В своей квартире я не устанавливала елку, потому что дома меня почти не бывало, да и места там не было. Вместо этого я устанавливала освещенное дерево в девяносто сантиметров, и клеила на него гирлянды. Хотя, в этом году это дерево стояло в моей спальне.

Здесь, у Эйдена и Зака, я установила двухметровую сосну «Дуглас», которую Зак помог мне донести и установить. В доме, где много высоких парней, нет ни одной ступенчатой лестницы, поэтому я притащила в гостиную табуретку, чтобы дотянуться до мест, куда не доставала. Этим утром погас свет, и пара лампочек перегорели.

Обычно мне нравилось украшать рождественское дерево. Пару раз у мамы дома мы делали это, но лишь когда оказалась в приемной семье, то поняла, что украшение елки — это особенное дело. Именно тогда это стало много для меня значить. Забираясь на стул, я не могла игнорировать мысль, которая вертелась у меня в голове.

Ему было плевать на меня.

Или, по крайней мере, он не ценил меня.

Второй вариант даже хуже, чем первый.

Некоторое время я работала в тишине; обернула красивую красную ленту вокруг ветвей и отошла, чтобы ее поправить. Когда я открывала остальные коробки с мишурой, то ощутила его присутствие в комнате.

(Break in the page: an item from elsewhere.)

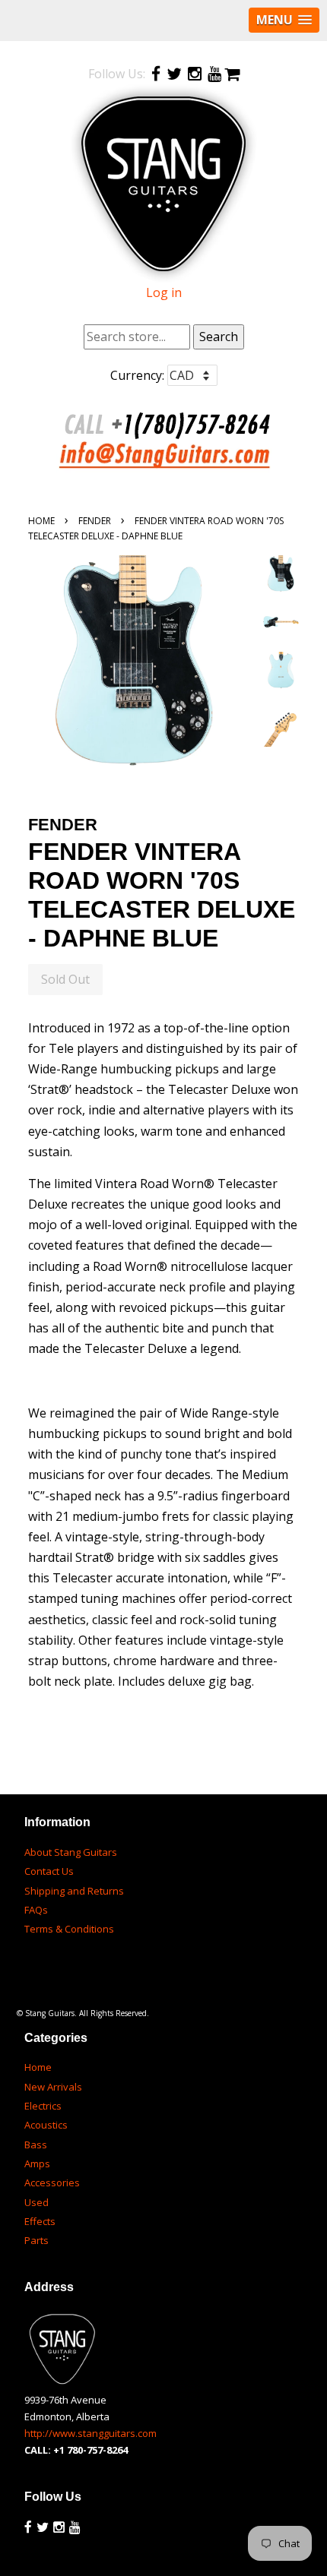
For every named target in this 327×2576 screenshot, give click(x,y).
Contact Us (49, 1871)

Эйден стоял между коридором и гостиной и осматривал комнату и украшения, которые мне осталось развесить. Свечи в форме оленей, красная сверкающая рождественская елка из проволоки, венок на каминной полке, и, наконец, три свисающих чулка.

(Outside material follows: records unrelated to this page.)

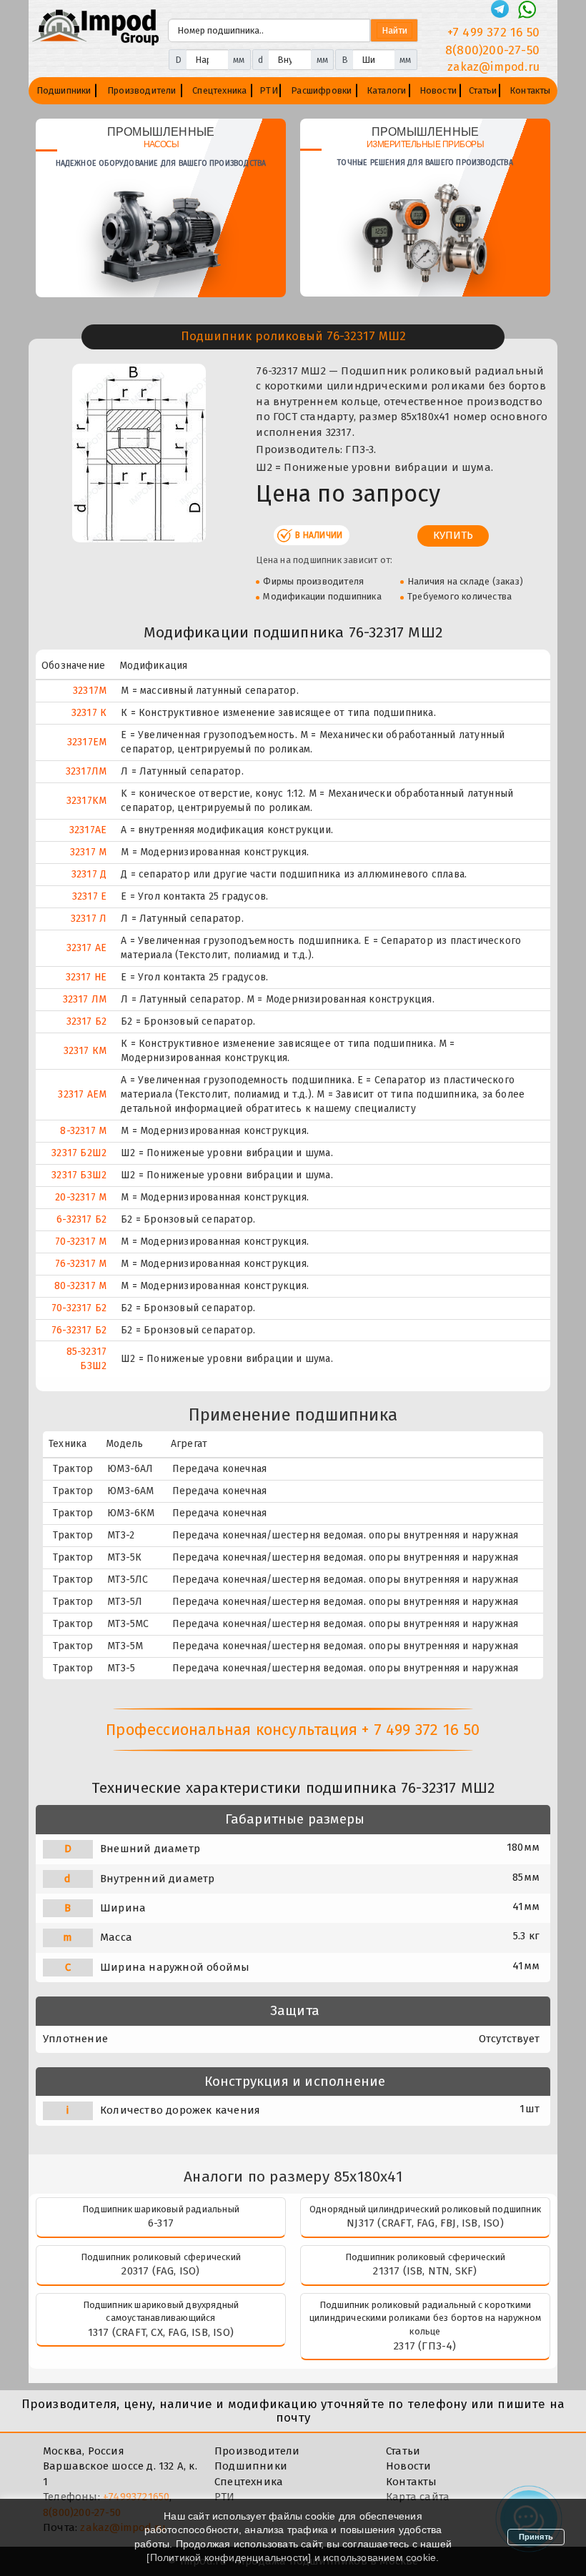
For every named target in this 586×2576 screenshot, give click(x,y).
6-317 (161, 2223)
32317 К (88, 713)
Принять (536, 2536)
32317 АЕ (86, 948)
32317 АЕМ (82, 1094)
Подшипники (63, 90)
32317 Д (88, 874)
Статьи (483, 90)
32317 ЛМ (85, 999)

Три свисающих чулка я повесила вчера, на каждом написав заглавные буквы наших имен. Черный для Эйдена, зеленый для Зака и золотой для меня.

В конце концов, он оторвал свой взгляд от чулков и спросил:

— Нужна помощь?

«Я не буду воспринимать это на свой счет», — сказала я себе.

— Конечно, — я протянула ему коробку, которую только что открыла.

Эйден взял, посмотрел на украшения на дереве и перевел взгляд на меня.

— Куда ты хочешь их повесить?

— Куда угодно.

Сделав шаг ближе к объекту наших декоративных талантов, он окинул меня взглядом.

— Куда ты хочешь их повесить, Ван? Я уверен, ты уже все распланировала.

Это правда, но я не собиралась помогать ему.

— Куда угодно, только не слишком близко друг к другу... Правда. Я просто не хочу, чтобы они находились близко... И, может быть, ближе к верхушке, так как они маленькие. Те, что побольше, ближе к низу.